The ending of the first Industrial Revolution marked the birth of another, the Information Revolution — in the form of the first photographs, and to mark that revolution, a new exhibition has opened at the Science Museum.
The exact birth of photography is contested, with rivalries in Britain and France vying for the title, but the British inventor, William Fox Talbot was almost certainly the first to create commercially reproducible photographs.
And it is his work that is being celebrated.
France’s Louis Daguerre invented a viable photographic technique at around the same time as Fox Talbot was also independently working on his own methods, and both announced their inventions around the same time, hence the rivalry over who was actually first.
Despite that rivalry, the Science Museum has secured one of France’s national treasures for its exhibition — the oldest daguerreotypes in existence, which will be in the gallery until June, when it returns to France.
The rest of the exhibition though is roughly chronological, showing Talbot’s early experiments and how his failure as an artist inspired him to try an mechanise the recording of what he saw around him.
Initially, it seems that he was a gentleman scientist, dabbling with a nice idea — but it was the bombshell from France that inspired him to show off his own works, and start to commercialise them.
It was the commercial licensing of his invention (the French essentially nationalised theirs) which enabled the first travel photos to be taken, and printed back in England, books to be published, and the world to shrink a bit as people could see not just a distant land, but back in time to when the photo was taken.
It was that locking of the moment in time which occasioned photos to be described as a form of necromancy.
Later Fox Talbot spent much of his time attempting to cure the one major downside of his invention — the photos tended to fade over time, losing the moment they once captured.
The fading of information once captured was to come back to haunt modern people at around the time when digital photography was just about to start its inexorable replacement of the chemical process that Fox Talbot pioneered.
Early fax machines in the 1990s often used thermal paper, and if left in sunshine for too long, or even on a table with a ceiling spotlight, the heat was enough to slowly fade the black text.

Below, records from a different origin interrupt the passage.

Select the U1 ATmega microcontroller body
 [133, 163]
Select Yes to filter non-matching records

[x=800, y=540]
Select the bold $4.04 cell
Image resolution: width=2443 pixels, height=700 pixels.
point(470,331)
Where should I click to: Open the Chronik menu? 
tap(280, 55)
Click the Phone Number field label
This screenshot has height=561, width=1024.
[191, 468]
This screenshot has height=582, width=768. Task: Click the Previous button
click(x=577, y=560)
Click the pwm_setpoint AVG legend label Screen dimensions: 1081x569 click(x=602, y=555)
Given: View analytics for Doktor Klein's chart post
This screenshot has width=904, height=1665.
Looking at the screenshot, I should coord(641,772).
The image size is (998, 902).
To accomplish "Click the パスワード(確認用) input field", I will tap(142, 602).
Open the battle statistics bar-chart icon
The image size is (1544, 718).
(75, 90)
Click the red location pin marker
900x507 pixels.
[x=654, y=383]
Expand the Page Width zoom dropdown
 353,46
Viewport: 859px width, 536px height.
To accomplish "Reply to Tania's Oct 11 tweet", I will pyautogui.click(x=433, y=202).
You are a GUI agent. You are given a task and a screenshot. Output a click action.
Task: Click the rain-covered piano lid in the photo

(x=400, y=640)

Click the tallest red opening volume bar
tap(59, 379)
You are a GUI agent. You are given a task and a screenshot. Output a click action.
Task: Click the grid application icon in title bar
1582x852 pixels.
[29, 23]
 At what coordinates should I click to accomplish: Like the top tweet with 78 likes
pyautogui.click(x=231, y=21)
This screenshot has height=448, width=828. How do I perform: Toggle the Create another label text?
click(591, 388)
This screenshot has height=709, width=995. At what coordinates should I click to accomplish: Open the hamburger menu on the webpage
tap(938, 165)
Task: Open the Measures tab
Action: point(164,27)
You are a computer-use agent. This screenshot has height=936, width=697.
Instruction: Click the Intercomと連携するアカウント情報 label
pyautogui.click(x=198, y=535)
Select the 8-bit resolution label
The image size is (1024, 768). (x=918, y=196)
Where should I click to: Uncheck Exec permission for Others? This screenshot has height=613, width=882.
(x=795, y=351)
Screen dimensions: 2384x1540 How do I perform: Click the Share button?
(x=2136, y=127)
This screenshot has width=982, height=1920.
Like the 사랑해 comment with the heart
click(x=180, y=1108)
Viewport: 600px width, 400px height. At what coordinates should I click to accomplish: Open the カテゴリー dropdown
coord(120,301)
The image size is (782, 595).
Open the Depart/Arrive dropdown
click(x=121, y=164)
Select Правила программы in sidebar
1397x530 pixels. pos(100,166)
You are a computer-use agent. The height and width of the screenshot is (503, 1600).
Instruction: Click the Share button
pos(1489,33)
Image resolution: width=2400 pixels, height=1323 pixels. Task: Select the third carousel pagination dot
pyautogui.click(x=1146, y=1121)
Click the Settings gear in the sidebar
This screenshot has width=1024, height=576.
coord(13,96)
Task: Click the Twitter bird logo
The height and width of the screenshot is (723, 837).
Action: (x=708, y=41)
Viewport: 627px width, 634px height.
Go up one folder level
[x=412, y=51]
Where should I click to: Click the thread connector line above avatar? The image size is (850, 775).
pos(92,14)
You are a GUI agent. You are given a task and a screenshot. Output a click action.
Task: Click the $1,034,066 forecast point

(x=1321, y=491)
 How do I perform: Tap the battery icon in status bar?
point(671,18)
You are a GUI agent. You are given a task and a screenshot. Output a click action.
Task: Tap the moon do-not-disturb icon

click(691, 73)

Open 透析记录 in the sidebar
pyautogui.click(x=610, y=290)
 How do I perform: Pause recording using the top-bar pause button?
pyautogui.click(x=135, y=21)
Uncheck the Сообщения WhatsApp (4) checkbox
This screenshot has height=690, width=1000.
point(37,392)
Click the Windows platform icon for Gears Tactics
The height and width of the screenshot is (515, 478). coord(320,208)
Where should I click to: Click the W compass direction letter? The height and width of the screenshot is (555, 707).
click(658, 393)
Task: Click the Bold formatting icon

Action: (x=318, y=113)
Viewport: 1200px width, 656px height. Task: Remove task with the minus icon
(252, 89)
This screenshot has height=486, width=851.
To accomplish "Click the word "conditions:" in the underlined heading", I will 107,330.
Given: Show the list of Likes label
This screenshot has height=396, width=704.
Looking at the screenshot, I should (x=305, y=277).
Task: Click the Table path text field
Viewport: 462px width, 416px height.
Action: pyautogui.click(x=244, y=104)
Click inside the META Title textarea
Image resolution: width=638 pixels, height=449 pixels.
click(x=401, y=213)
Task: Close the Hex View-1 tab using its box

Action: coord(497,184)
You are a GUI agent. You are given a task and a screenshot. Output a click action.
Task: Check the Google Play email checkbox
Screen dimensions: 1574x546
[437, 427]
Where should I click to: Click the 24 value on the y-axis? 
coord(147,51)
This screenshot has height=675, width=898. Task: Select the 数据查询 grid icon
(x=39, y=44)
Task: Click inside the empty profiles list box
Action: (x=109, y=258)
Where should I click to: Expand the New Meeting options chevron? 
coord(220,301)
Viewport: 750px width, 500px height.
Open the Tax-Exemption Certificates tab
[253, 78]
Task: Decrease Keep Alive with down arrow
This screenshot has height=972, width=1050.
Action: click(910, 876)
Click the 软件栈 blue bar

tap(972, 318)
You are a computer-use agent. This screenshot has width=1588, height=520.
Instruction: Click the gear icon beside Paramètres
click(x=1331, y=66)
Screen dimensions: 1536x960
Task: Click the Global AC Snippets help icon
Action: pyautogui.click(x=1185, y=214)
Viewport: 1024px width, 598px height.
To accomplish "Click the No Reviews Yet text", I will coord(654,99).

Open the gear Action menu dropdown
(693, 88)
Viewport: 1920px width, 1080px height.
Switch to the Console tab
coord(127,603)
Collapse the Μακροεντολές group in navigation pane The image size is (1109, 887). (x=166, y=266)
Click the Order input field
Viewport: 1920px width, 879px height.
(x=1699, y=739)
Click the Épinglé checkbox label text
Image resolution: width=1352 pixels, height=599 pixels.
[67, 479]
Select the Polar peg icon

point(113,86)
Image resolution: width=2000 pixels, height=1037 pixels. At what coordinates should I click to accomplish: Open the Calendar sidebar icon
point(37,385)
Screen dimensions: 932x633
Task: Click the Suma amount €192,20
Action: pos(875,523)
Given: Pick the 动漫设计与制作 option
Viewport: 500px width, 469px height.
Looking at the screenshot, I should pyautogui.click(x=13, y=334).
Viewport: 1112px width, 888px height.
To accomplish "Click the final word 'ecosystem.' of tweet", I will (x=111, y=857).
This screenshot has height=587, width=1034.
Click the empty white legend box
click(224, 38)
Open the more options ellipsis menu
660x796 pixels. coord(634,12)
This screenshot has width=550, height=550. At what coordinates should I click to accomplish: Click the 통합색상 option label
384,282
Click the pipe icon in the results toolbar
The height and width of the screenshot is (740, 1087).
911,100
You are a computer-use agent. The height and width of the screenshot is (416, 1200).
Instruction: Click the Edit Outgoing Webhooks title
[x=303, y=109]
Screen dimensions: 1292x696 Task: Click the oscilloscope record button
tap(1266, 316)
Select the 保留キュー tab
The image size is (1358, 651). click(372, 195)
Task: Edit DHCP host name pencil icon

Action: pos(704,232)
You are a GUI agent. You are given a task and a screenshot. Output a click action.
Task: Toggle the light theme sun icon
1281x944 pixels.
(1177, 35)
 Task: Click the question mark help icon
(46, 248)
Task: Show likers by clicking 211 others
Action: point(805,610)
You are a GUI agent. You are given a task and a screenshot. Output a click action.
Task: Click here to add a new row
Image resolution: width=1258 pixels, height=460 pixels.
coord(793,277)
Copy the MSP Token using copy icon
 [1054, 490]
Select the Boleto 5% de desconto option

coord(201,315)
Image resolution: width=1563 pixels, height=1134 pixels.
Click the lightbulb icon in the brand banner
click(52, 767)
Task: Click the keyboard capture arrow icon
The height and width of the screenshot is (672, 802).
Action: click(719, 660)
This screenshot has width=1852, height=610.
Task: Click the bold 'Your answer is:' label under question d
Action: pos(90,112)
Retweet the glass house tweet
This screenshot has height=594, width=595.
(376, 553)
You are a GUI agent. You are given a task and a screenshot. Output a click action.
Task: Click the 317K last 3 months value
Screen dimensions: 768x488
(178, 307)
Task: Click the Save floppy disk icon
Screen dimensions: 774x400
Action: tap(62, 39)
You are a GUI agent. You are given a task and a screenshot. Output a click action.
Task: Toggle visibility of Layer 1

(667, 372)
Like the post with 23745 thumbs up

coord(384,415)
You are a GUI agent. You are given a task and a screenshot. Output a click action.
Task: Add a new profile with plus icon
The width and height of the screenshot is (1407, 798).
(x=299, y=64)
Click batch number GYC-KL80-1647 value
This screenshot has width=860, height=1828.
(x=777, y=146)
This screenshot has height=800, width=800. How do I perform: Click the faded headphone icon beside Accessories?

Many contracts once signed by fax are today unreadable.
So, just as the chemical photo revolution was being replaced by the digital, an old problem once more returned to bedevil humanity. And of course, the fax machine has itself been replaced almost everywhere.
Fox Talbot himself never solved the problem of the fading photo, but his legacy, has never been stronger, with billions of photos taken every week across the globe.
But have you noticed how, now that almost everyone carries a camera in their pocket all the time, fresh photos of bigfoot and ufos have dried up?
Instead of hunting for Nessie or the like, pay a visit to the Science Museum. The exhibition, Fox Talbot: Dawn of the Photograph is on until September. Entry is £8
A book linked to the exhibition is also available.